Yoga with Adolescents

Since its early roots, the demographic of “who-is-yoga-for” has evolved significantly.   We might imagine anything from a yogi monk to a HIIT yoga guru, sporting the latest trend  legging style. Today there are hundreds of styles and classes, specific to market groups and populations for whom the practice is tailored.  The beautiful thing is that in the 21st century, yoga has extended far from the once exclusive practice, to now being accessible and relevant to almost any population.

In this blog  we will explore practicing yoga with adolescents, and why the practice is beneficial for physical, but mostly for  mental health in our youth. The mind of an adolescent is incredible; the way the neurons are firing, the connections in the brain developing. The ability to build self-compassion and awareness is developing, but is also very vulnerable.

 As a teacher in a prestigious international school, we see students who are in an environment of ever increasing academic benchmarks and an expectation to be the best.  While there is positive intent in these goal driven environments, the community has also witnessed adverse effects on the well being of students.

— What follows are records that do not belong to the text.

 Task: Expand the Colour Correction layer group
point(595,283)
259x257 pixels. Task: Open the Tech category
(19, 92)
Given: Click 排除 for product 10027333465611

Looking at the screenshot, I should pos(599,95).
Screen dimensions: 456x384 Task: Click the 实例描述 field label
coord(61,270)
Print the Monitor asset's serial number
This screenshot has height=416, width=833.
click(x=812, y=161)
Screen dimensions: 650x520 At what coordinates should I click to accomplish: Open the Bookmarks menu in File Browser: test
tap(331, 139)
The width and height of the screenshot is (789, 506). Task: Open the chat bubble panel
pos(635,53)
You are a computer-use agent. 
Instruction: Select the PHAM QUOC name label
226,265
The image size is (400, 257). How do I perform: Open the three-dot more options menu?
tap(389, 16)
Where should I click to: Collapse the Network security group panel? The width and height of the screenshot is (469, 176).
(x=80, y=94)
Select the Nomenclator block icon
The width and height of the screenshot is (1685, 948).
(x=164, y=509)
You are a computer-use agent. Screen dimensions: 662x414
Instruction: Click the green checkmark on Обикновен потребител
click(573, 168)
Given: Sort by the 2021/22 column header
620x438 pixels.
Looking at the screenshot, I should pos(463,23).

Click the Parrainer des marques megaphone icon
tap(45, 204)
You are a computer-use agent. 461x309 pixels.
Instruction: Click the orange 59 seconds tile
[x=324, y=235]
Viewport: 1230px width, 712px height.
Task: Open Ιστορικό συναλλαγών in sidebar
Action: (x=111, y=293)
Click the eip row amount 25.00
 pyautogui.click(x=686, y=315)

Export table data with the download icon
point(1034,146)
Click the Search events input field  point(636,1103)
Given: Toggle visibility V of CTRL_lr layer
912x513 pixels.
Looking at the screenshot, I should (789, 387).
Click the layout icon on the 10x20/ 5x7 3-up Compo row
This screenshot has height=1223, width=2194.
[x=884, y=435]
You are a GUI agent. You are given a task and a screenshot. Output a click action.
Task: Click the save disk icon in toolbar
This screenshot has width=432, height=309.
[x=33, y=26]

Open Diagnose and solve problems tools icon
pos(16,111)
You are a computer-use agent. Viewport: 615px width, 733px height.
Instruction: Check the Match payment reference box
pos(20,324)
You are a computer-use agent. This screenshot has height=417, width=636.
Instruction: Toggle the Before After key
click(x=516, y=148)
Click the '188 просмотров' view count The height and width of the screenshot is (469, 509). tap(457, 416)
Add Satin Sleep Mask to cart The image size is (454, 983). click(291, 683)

In some instances, we see tragic ends and responses to the societal and academic bar. 

The prescription for how to cope with stress has evolved as well.   While it is true that prescription medications are still quite prevalent as a “fix” in our society, we also see more pathways toward self-compassion, therapy, and meditation.  Studies are revealing that yoga and related practices in schools or communities are also contributing to a cultivation of self-compassion and overcoming inadequacies in positive ways.  Yoga practices the holistic development of students in all age groups, and the range of mind-body-soul practices has deep rooted effects in well being. 

There is a lot  of research out there to support the positive effects of incorporating yoga into school programs and with youth; 

As mentioned above, it can contribute to a more positive learning environment.  It helps students with anger management, stress, body image… more than can be described in a simple blog.  The research is out there.

 However, a  few points to highlight are:  

-Yoga practices aim to bring about solace among students who are unable to manage uncontrollable influxes of self-demeaning and self critical ideas when they’re unable to meet their set ideals.

-Physical and meditation practice help to shape more realistic and grounded beings.  The practice helps students to withdraw from the idea of an inflated self, or idea of being somebody they are not. 

-The emotional uplift and support needs to be initiated by school teachers, support, mentors, and authorities.  Adolescents need the support and vision of their mentors to guide them on this journey, and through other trials and tribulations.  If you as a practitioner bring yoga to your youth, you have the potential to make really positive impacts on their lives. But they need you to initiate. 

In short, yoga +  mentorship can instill humbleness, self compassion, and perspective to our younger generations.

Here are some helpful things to remember when practicing yoga with youth:

-Say yes (& often).  Don’t get caught up telling your students what not to do.  Tell them what to do, and tell them what they’re doing well.   Saying yes is empowering, especially to youth who are often told “no” all day long.

-Create a soothing environment. Many students struggle with being overstimulated, and are often medicated or punished for it. Try to tone down the visual and aural distractions.  Create an atmosphere for calmness. Remember, most adolescents are far far away from a state of dharana. 

-Give structure, but offer choices.   Meet your students where they are. What do they need from their practice? How do they feel capable? What is success to them? Give them the gift of individuality and permission to be who they are. Allow them to take from their practice what it is that they need. 

Lastly, when working with adolescents (or any population really), take a moment to reconnect with your own purpose for teaching. Being present and aware of your own intention will allow you to meet your students right where they are.  Kids are smart, and they’ll either see right through you, or truly appreciate the energy and support you bring to them.